Published August 04, 2023
First-Semester, College Advice: Mastering the NYU Experience
- Many students work in college, which is a great opportunity to learn about money management skills. It is important to track your expenses and make conscious decisions about spending.
- Receiving a bad grade is normal and part of the learning process. It is important to not be too hard on yourself and remember that college is a marathon, not a sprint.
- Prioritize “me time” once in a while to avoid burnout and maintain well-being.
The first year of college is filled with self-discovery, new experiences, and challenges to overcome. Reflecting on my journey so far, from a first year to a rising junior, I’ve gained valuable insights that have shaped my college experience. Though I still have many more lessons to learn and challenges to encounter, here are some of the most important things I’ve learned over the past two years. Any incoming college student searching the internet for college advice (like I once did) should keep on reading!
1. College is not just a time to get your degree; it’s also a time to learn important money management skills.
Many students work during their time in college, whether it is off campus or on. These positions offer students a valuable opportunity to learn about earning and budgeting their finances. For some students, college may be the first time they have a job. College presents a unique environment with different financial considerations even for students who worked in high school. When working, students can get a taste of financial independence and responsibility. It’s important to know how to budget when you start earning your own money!
You should track your expenses so that you develop a clear understanding of where your money is going. You should also be able to make conscious decisions about what you are spending your money on. When I first started working, I remember how exciting it was to earn my own money. However, I quickly realized the importance of budgeting. Although it can be tempting to splurge your whole paycheck, it’s important to spend your money responsibly.
Setting aside a certain portion of every paycheck in a savings account is one thing I started to do once I started working. That way, even if I did spend the rest of my paycheck on other things, I knew a portion of what I earned was still there. This habit is not only beneficial for your near-future self—it will serve you well in the long run. How? It establishes a foundation for a lifetime of healthy financial habits. For more college advice on money management, read “Budgeting in the City: A First Year’s Guide” by Neyl!

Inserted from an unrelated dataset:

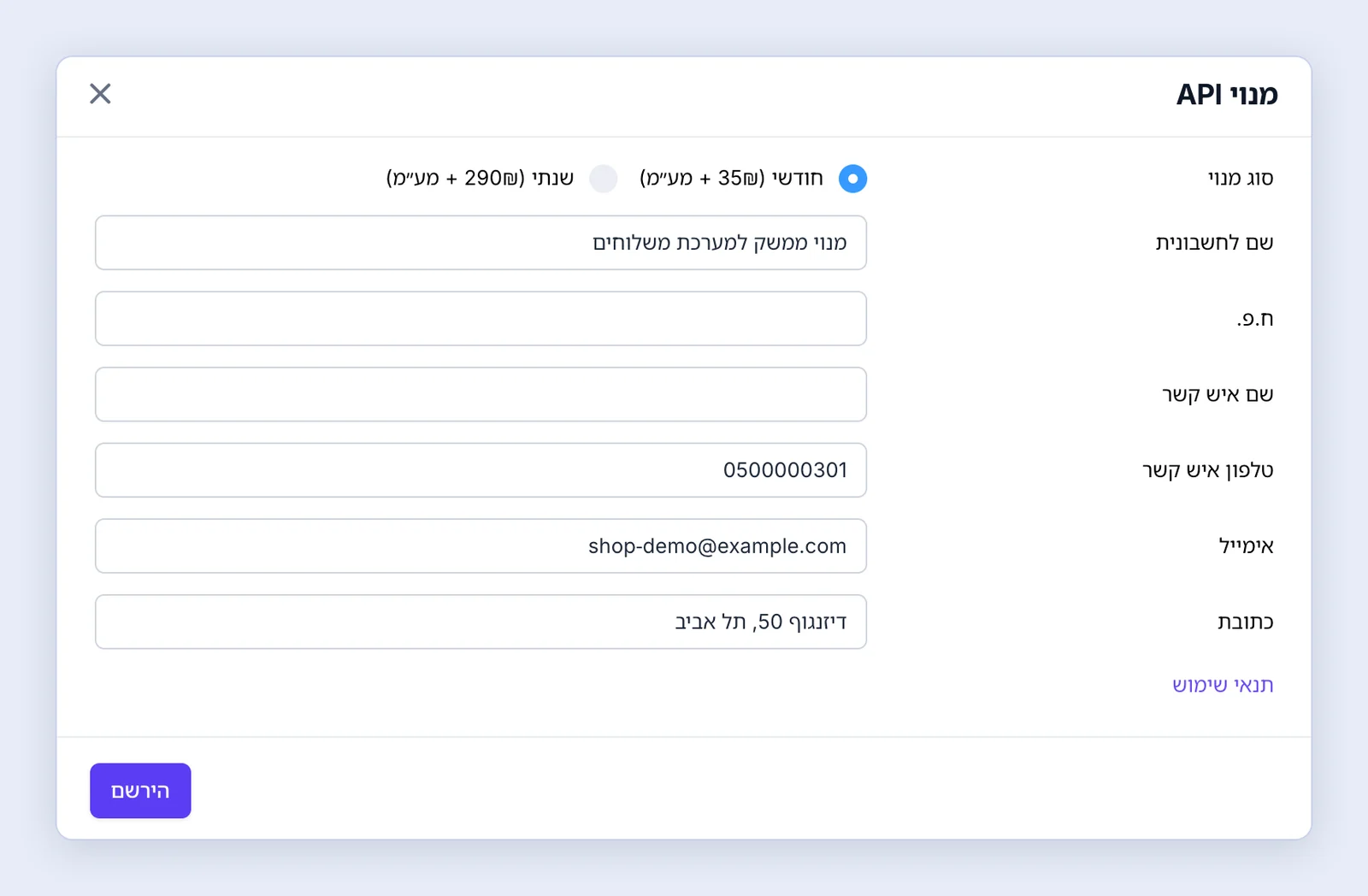Select the שנתי yearly subscription radio button

(603, 178)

2. Getting your first bad grade is OK.
Experiencing a less-than-desirable grade for the first time in college can be disheartening. (I think we can all speak from experience.) It’s important to remind yourself that it is completely normal. It’s all part of the learning process. Obviously, you can expect the difficulty of tests and assignments in college to be more demanding than what you encountered in high school. If you get a grade you’re not happy with, don’t freak out! Although it can be easy to get discouraged after receiving a bad grade, it’s important to learn from these mistakes. Take it as an opportunity to take the time to learn how to study effectively and find out what study method works for you. It’s also important to not be too hard on yourself!

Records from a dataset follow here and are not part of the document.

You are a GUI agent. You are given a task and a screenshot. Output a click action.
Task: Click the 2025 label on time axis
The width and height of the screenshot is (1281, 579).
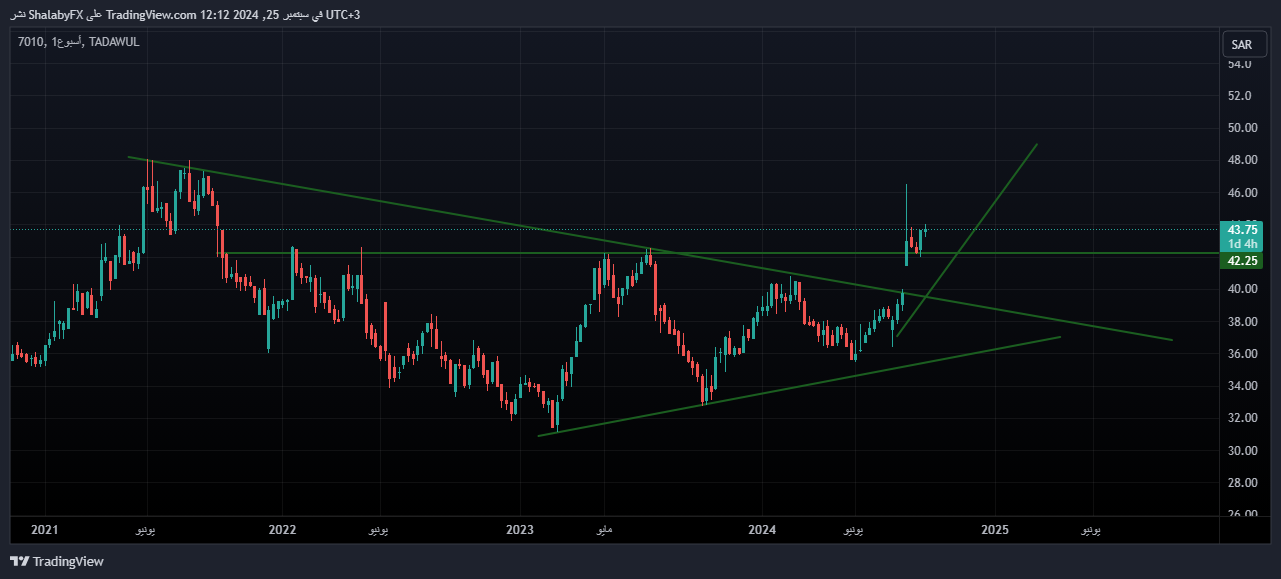(x=995, y=528)
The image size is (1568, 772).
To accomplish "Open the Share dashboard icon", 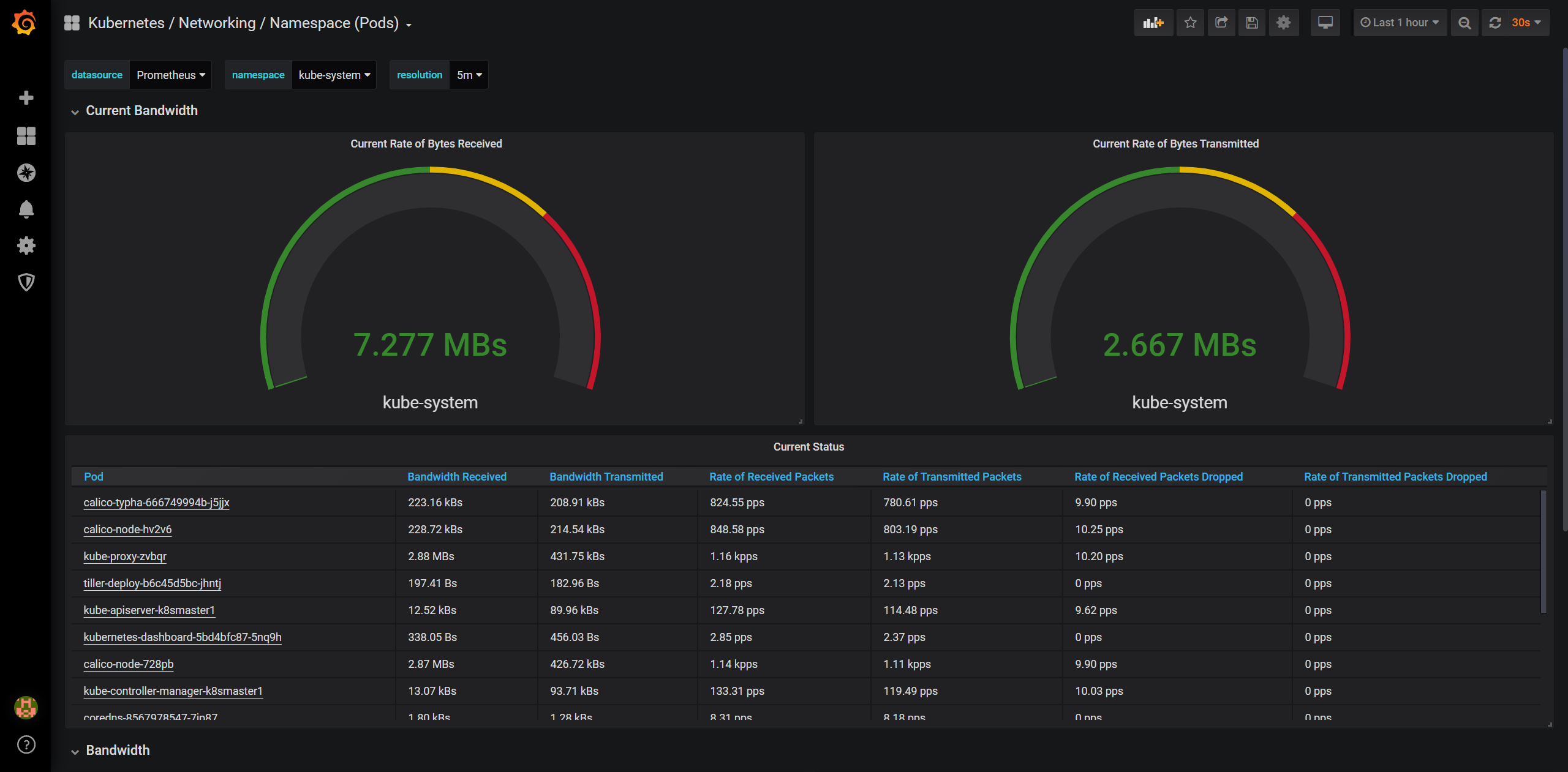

Don’t beat yourself up if you get a grade you weren’t expecting—remind yourself that college is a marathon, not a sprint. My biggest piece of advice? Make at least one friend in each class. That way, if you have any questions or need any help, you know you’ll have someone to rely on.
3. Prioritize “me time” every once in a while.

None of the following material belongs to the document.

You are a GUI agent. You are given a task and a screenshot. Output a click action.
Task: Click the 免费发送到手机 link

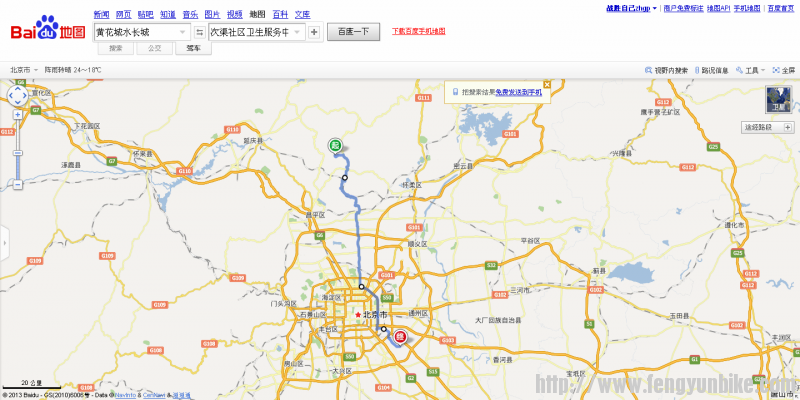pyautogui.click(x=518, y=92)
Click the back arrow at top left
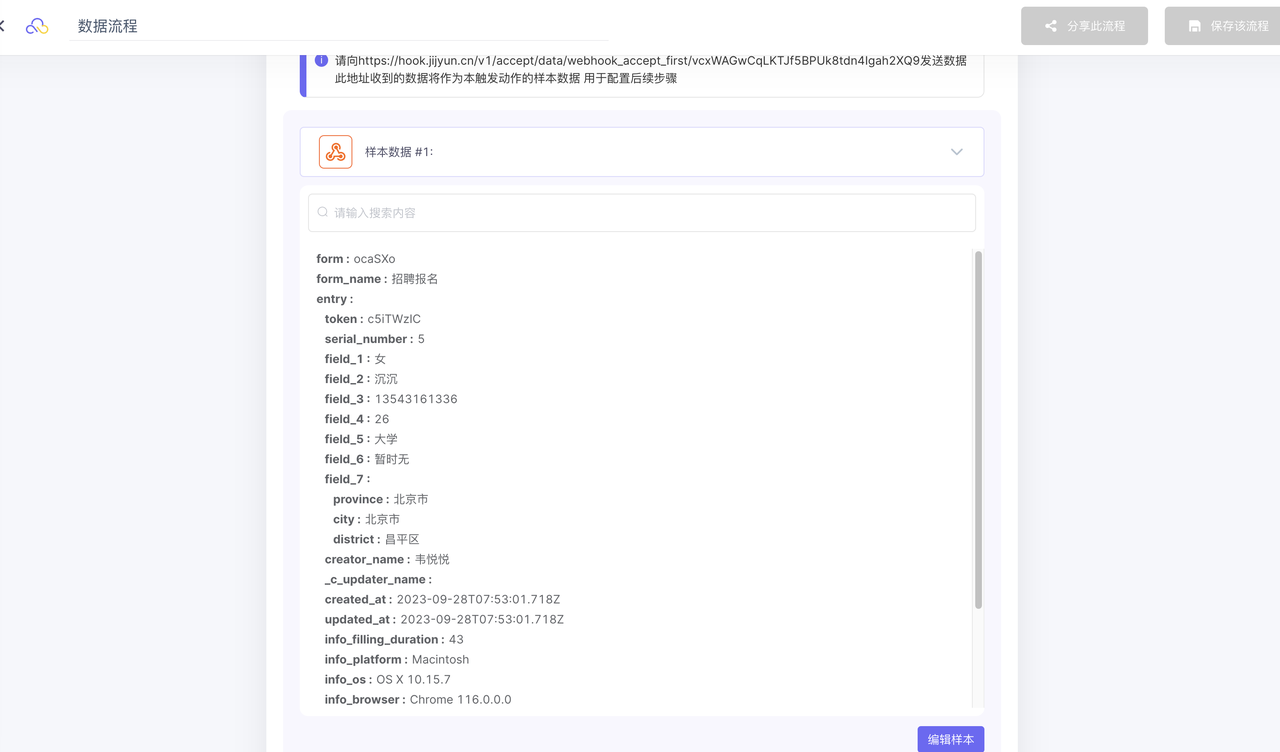Image resolution: width=1280 pixels, height=752 pixels. pos(2,26)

In college, you’re constantly surrounded by people. No matter where you are, there’s always a constant buzz of activity. As important as it is to branch out of your comfort zone, it’s just as important to prioritize your “me time.” I believe everyone needs a little time for themselves every once in a while. If you want to spend your Friday night in and do something fun for yourself, then do it!
With that being said, it’s important to make time to do the things you love outside of school to avoid burning out. This is why it’s important to get those time management skills down. Then, even when the school work begins to pile up, you’ll still have time to do what you love. Whether it’s reading a book, watching an episode of a show, or going for a run. Everyone has different preferences for how they choose to spend their “me time,” and it’s essential to nurture your interests and individual needs. I tried setting aside Sundays every week to spend time alone, relax, and prepare for the upcoming week.
4. Self-discipline is a must!
College is super exciting. You get so much freedom, and sometimes, that amount of freedom can be overwhelming! As someone who lived with my parents and stayed in Maryland my whole life, I became used to a certain daily structure. This consisted of waking up at the same time, going to school, going to extracurriculars, coming home, and repeat. (I swear, my life was more interesting than I just made it sound!) My point is that I was used to that structure and by coming to college/moving away from home, I did a complete 180. The flexibility of choosing the time of my classes, being able to go wherever I want with no curfew at all, and everything being a subway ride away was something that I was not used to in high school.
However, with all this freedom comes the need for good self-discipline. There won’t be professors or parents chasing you down to submit an assignment or study for your next exam. It’s on you to manage your time effectively and prioritize your responsibilities. My advice is to develop a network of friends who share the same goals as you. This can inspire you and motivate you to stay on track.